◆ EXERCISE INSTRUCTIONS
Every line of the material must be set down again without alteration.

◆ SUPPLIED MATERIAL

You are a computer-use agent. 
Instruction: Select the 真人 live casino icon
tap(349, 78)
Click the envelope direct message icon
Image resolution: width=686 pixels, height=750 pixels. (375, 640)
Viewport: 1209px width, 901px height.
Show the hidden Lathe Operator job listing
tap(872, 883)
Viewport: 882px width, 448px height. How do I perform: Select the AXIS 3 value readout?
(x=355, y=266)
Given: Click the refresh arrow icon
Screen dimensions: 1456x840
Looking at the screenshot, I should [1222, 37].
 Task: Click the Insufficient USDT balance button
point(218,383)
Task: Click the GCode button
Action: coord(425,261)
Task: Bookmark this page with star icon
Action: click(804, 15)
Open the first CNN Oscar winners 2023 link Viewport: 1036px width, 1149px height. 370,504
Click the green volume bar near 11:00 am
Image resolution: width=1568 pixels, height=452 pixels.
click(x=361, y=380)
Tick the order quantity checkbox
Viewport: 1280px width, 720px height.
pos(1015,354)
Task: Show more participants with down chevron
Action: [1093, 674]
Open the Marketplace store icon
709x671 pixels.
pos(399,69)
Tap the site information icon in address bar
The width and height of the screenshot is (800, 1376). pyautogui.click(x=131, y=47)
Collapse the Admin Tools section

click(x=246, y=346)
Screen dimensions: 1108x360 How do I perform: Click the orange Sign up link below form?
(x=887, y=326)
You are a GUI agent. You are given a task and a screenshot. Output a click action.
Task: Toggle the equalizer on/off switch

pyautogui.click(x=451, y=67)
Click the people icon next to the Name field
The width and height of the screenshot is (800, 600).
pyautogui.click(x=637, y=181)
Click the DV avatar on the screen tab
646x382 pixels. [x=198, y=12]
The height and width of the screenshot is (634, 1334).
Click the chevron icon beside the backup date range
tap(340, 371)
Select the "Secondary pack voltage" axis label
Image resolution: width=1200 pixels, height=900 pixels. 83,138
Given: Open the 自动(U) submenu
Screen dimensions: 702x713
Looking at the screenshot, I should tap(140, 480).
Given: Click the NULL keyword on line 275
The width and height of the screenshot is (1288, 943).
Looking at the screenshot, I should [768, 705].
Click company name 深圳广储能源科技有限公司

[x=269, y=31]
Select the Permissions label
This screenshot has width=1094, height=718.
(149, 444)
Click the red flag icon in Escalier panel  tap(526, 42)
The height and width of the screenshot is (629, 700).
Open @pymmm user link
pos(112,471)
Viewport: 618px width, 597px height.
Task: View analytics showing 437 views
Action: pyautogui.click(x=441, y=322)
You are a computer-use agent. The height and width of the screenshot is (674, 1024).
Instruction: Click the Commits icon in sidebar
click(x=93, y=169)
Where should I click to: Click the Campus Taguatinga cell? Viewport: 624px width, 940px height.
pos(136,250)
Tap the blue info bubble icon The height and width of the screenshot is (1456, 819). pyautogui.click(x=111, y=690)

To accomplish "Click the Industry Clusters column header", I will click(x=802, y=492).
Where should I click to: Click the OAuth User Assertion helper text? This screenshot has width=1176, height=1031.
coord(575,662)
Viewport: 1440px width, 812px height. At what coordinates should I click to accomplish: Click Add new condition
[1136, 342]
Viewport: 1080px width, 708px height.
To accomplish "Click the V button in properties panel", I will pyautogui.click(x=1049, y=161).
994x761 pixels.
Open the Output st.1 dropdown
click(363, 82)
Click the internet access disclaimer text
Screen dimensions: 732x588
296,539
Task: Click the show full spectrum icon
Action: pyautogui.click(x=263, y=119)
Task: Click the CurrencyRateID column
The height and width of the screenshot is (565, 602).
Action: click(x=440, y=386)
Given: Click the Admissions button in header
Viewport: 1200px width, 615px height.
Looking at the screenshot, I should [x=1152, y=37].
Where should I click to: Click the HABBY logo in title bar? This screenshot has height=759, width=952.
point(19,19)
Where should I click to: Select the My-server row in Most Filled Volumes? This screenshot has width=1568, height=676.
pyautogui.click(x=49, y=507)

◆ EXPECTED ANSWER
You are a computer-use agent. 
Instruction: Select the 真人 live casino icon
tap(349, 78)
Click the envelope direct message icon
Image resolution: width=686 pixels, height=750 pixels. (375, 640)
Viewport: 1209px width, 901px height.
Show the hidden Lathe Operator job listing
tap(872, 883)
Viewport: 882px width, 448px height. How do I perform: Select the AXIS 3 value readout?
(x=355, y=266)
Given: Click the refresh arrow icon
Screen dimensions: 1456x840
Looking at the screenshot, I should [1222, 37].
 Task: Click the Insufficient USDT balance button
point(218,383)
Task: Click the GCode button
Action: coord(425,261)
Task: Bookmark this page with star icon
Action: click(804, 15)
Open the first CNN Oscar winners 2023 link Viewport: 1036px width, 1149px height. 370,504
Click the green volume bar near 11:00 am
Image resolution: width=1568 pixels, height=452 pixels.
click(x=361, y=380)
Tick the order quantity checkbox
Viewport: 1280px width, 720px height.
pos(1015,354)
Task: Show more participants with down chevron
Action: [1093, 674]
Open the Marketplace store icon
709x671 pixels.
pos(399,69)
Tap the site information icon in address bar
The width and height of the screenshot is (800, 1376). pyautogui.click(x=131, y=47)
Collapse the Admin Tools section

click(x=246, y=346)
Screen dimensions: 1108x360 How do I perform: Click the orange Sign up link below form?
(x=887, y=326)
You are a GUI agent. You are given a task and a screenshot. Output a click action.
Task: Toggle the equalizer on/off switch

pyautogui.click(x=451, y=67)
Click the people icon next to the Name field
The width and height of the screenshot is (800, 600).
pyautogui.click(x=637, y=181)
Click the DV avatar on the screen tab
646x382 pixels. [x=198, y=12]
The height and width of the screenshot is (634, 1334).
Click the chevron icon beside the backup date range
tap(340, 371)
Select the "Secondary pack voltage" axis label
Image resolution: width=1200 pixels, height=900 pixels. 83,138
Given: Open the 自动(U) submenu
Screen dimensions: 702x713
Looking at the screenshot, I should tap(140, 480).
Given: Click the NULL keyword on line 275
The width and height of the screenshot is (1288, 943).
Looking at the screenshot, I should [768, 705].
Click company name 深圳广储能源科技有限公司

[x=269, y=31]
Select the Permissions label
This screenshot has width=1094, height=718.
(149, 444)
Click the red flag icon in Escalier panel  tap(526, 42)
The height and width of the screenshot is (629, 700).
Open @pymmm user link
pos(112,471)
Viewport: 618px width, 597px height.
Task: View analytics showing 437 views
Action: pyautogui.click(x=441, y=322)
You are a computer-use agent. The height and width of the screenshot is (674, 1024).
Instruction: Click the Commits icon in sidebar
click(x=93, y=169)
Where should I click to: Click the Campus Taguatinga cell? Viewport: 624px width, 940px height.
pos(136,250)
Tap the blue info bubble icon The height and width of the screenshot is (1456, 819). pyautogui.click(x=111, y=690)

To accomplish "Click the Industry Clusters column header", I will click(x=802, y=492).
Where should I click to: Click the OAuth User Assertion helper text? This screenshot has width=1176, height=1031.
coord(575,662)
Viewport: 1440px width, 812px height. At what coordinates should I click to accomplish: Click Add new condition
[1136, 342]
Viewport: 1080px width, 708px height.
To accomplish "Click the V button in properties panel", I will pyautogui.click(x=1049, y=161).
994x761 pixels.
Open the Output st.1 dropdown
click(363, 82)
Click the internet access disclaimer text
Screen dimensions: 732x588
296,539
Task: Click the show full spectrum icon
Action: pyautogui.click(x=263, y=119)
Task: Click the CurrencyRateID column
The height and width of the screenshot is (565, 602).
Action: click(x=440, y=386)
Given: Click the Admissions button in header
Viewport: 1200px width, 615px height.
Looking at the screenshot, I should [x=1152, y=37].
Where should I click to: Click the HABBY logo in title bar? This screenshot has height=759, width=952.
point(19,19)
Where should I click to: Select the My-server row in Most Filled Volumes? This screenshot has width=1568, height=676.
pyautogui.click(x=49, y=507)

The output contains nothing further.